Members of the genus Actinomyces are human commensals in the oropharynx, gastrointestinal, and female genital tracts, but can rarely cause subacute to chronic infections in the setting of mucosal disruption [48]. While neither this investigation nor the abovementioned studies can establish the nature or timeline of the relationship between depletion of Actinomyces and malignancy, it is possible that Actinomyces spp. exert a protective effect through the secretion protease-inhibitors that inhibit tumorigenesis [49]. Alternatively, Actinomyces spp. could be out-competed by faster-growing oral commensals at the relatively acidic, hypoxic, and glucose-starved tumor microenvironment [50]. This hypothesis would be most consistent with our observation that relative abundances of Actinomyces and Actinobacteria were not only decreased in tumor compared to adjacent normal tissue, but more so in higher T-stage samples (Fig. 4, top and middle). The effect of T-stage was more pronounced in adjacent normal tissue than in tumor, suggesting that Actinomyces depletion may precede tumor invasion. Importantly, node positivity was not associated with Actinomyces relative abundance, indicating that it may not have a role in the tumor’s metastatic potential.

Although a statistically significant difference in the relative abundance of genus Parvimonas was observed between tumor and adjacent normal tissue, the absolute difference was small and may not be clinically relevant. In addition, although the increase in genus Fusobacterium and its parent taxa up to the phylum level in tumor samples was not statistically significant after correction for multiple comparisons, this finding is consistent with previous reports [18] and may be important in the context of what is known about Fusobacterium and colorectal cancer [2, 3, 5].

This investigation represents the largest study of the microbiome of patients with HSNCC to date, with 121 matched tumor and adjacent normal samples. Moreover, a non-parametric matched pairs analysis was conducted, in contrast to prior studies, which allowed us to control for demographics, clinical characteristics, lifestyle factors, and inherent inter-individual microbiomic variability when comparing tumor and normal samples. In contrast to prior investigations that used swabs or oral rinses, we used surgically excised, histologically verified, tumor and adjacent normal tissue. This offers the capacity to directly sample the tumor microenvironment and compare it to the microenvironment of adjacent normal tissue.

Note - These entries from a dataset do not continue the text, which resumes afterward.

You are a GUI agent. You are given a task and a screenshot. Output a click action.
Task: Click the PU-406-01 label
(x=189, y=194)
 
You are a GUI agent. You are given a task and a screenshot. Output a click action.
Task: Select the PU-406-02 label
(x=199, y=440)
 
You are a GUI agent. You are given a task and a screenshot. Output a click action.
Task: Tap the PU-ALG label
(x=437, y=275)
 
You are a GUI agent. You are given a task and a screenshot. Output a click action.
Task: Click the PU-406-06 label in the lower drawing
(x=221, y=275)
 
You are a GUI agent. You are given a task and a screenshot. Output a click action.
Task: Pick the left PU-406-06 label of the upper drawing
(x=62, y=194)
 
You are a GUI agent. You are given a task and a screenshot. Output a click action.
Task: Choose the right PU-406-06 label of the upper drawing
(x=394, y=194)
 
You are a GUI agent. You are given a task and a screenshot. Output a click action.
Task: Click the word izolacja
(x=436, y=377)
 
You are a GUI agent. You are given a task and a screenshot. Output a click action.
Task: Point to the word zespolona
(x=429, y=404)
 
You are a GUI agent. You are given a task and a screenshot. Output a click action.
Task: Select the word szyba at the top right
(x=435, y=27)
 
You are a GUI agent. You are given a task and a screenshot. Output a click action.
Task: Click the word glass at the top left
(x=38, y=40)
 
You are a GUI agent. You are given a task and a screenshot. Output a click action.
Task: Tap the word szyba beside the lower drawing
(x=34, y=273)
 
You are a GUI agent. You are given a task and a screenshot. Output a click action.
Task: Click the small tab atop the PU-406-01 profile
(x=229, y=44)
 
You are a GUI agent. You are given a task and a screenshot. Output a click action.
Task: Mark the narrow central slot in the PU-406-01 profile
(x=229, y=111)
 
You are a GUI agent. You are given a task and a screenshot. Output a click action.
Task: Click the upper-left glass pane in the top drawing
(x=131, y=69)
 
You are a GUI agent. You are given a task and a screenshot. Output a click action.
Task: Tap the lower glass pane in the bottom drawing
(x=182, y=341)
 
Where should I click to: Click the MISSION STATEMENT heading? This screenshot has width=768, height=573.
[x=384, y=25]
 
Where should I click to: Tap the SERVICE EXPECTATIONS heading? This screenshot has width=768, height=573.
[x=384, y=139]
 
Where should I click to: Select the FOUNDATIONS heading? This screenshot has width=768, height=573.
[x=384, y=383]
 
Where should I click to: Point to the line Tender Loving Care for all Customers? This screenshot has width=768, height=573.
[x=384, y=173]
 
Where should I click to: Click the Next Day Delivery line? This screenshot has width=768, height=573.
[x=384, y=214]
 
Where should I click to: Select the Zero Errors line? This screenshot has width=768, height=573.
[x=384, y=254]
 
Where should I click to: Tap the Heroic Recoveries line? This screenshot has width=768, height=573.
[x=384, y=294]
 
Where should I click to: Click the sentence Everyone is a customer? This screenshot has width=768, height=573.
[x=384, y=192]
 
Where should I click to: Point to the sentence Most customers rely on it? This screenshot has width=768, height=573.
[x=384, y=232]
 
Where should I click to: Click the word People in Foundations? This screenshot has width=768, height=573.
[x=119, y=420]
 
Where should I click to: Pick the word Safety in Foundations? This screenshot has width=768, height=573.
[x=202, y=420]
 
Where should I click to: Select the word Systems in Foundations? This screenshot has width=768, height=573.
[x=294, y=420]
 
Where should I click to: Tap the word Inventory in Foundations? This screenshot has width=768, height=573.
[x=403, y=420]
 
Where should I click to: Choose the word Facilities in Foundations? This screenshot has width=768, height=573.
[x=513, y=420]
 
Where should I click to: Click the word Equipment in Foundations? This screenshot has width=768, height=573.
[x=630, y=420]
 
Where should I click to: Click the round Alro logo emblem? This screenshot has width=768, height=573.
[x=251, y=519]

At the time of protocol initiation, NGS was less widely available relative to Sanger sequencing. While this is a limitation of our investigation due to the relatively low read counts in our study, there is evidence to suggest that useful comparisons can be made at this sequencing depth [51]. Prior studies have demonstrated that low numbers of reads can accurately characterize communities at the phylum level and be used to uncover large-scale differences between communities through analysis of beta-diversity metrics [34, 52, 53]. Other studies have demonstrated that while Sanger sequencing (at a depth of 50 reads per sample) will miss rare species, it can capture most of the microbial diversity and accurately characterize abundances of predominant taxa [54, 55].

We acknowledge that the power to detect statistically significant differences in relative abundances is limited by the low read counts offered by Sanger sequencing. As such, the likelihood of false negatives in this study is quite high. However, despite low read counts, significant differences were observed, some consistent up to the phylum level, reflecting the large effect size of these differences.

Conclusions

We conclude that the microbiomes of HNSCC tumor microenvironments are largely similar in overall diversity and bacterial composition to that of histologically normal adjacent tissue. However, we detected decreases in the genus Actinomyces and its parent taxa up to the phylum level and found that this decrease was more pronounced in higher T-stage samples. Further investigation is needed to validate these findings in a large series using NGS methods and to determine the biological relevance of this observed difference.